At the University of York we work a lot with Google Drive. We have the G Suite for Education (formally known as Google Apps for Education) and as part of this we have embraced Google Drive and it is now widely used across the University. For many (me included) it has become the tool of choice for creating documents, spreadsheets and presentations. The ability to share documents and directly collaborate are key.

So of course it is inevitable that at some point we will need to think about how to preserve them.

How hard can it be?

Quite hard actually.

The basic problem is that documents created in Google Drive are not really "files" at all.

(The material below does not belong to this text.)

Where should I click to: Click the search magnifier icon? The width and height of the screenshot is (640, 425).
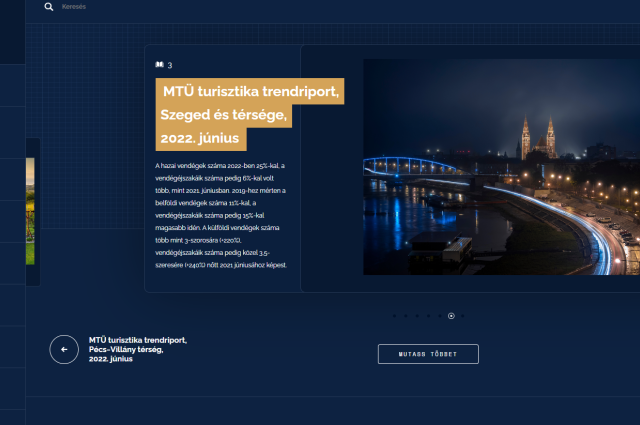coord(49,7)
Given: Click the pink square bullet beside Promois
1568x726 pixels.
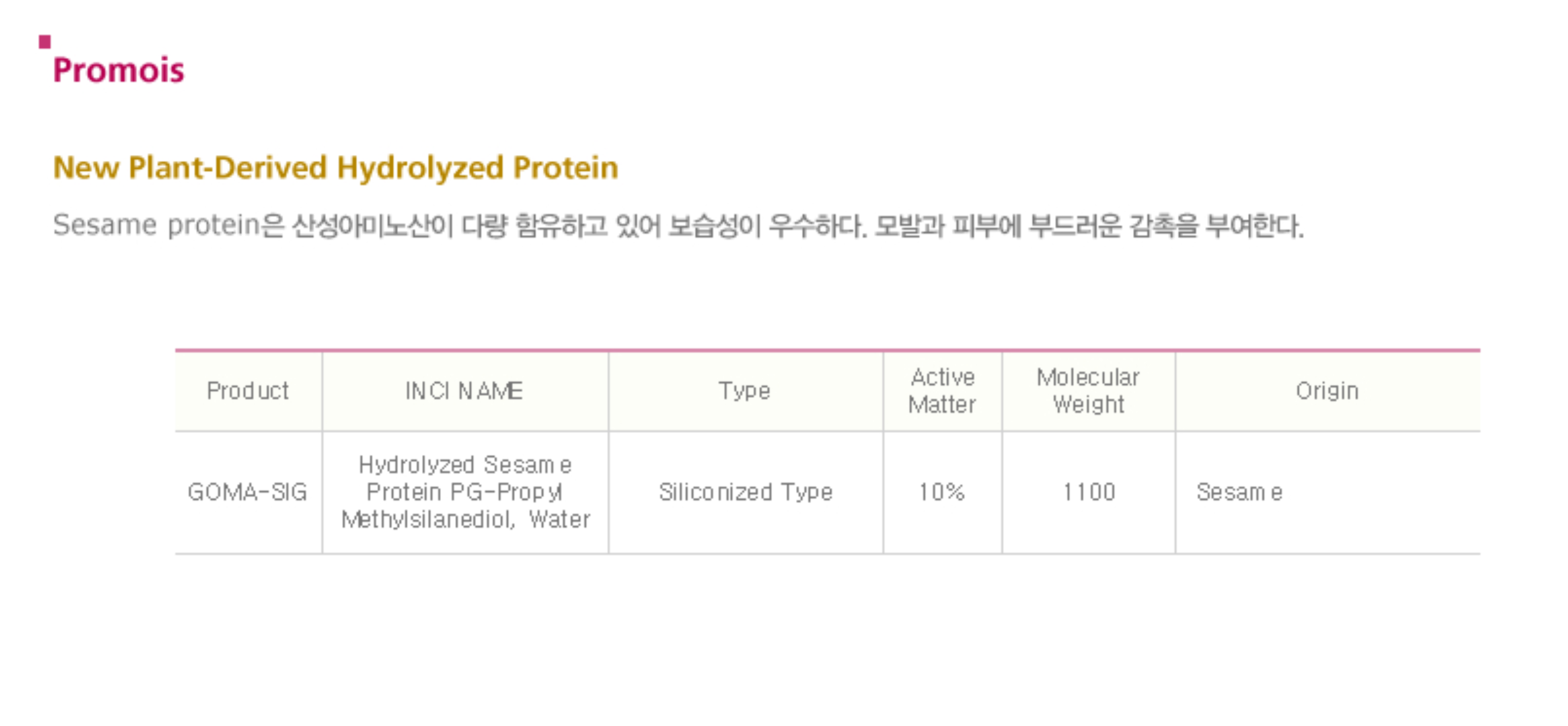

The majority of the techniques and models that we use in digital preservation are based around the fact that you have a digital object that you can see in your file system, copy from place to place and package up into an Archival Information Package (AIP).

In the digital preservation community we're all pretty comfortable with that way of working.

The key challenge with stuff created in Google Drive is that it doesn't really exist as a file.

Always living in hope that someone has already solved the problem, I asked the question on Twitter and that really helped with my research.

Isn't the digital preservation community great?

Exporting Documents from Google Drive

I started off testing the different download options available within Google docs. For my tests I used 2 native Google documents. One was the working version of our Phase 1 Filling the Digital Preservation Gap report. This report was originally authored as a Google doc, was 56 pages long and consisted of text, tables, images, footnotes, links, formatted text, page numbers, colours etc (ie: lots of significant properties I could assess). I also used another more simple document for testing - this one was just basic text and tables but also included comments by several contributors.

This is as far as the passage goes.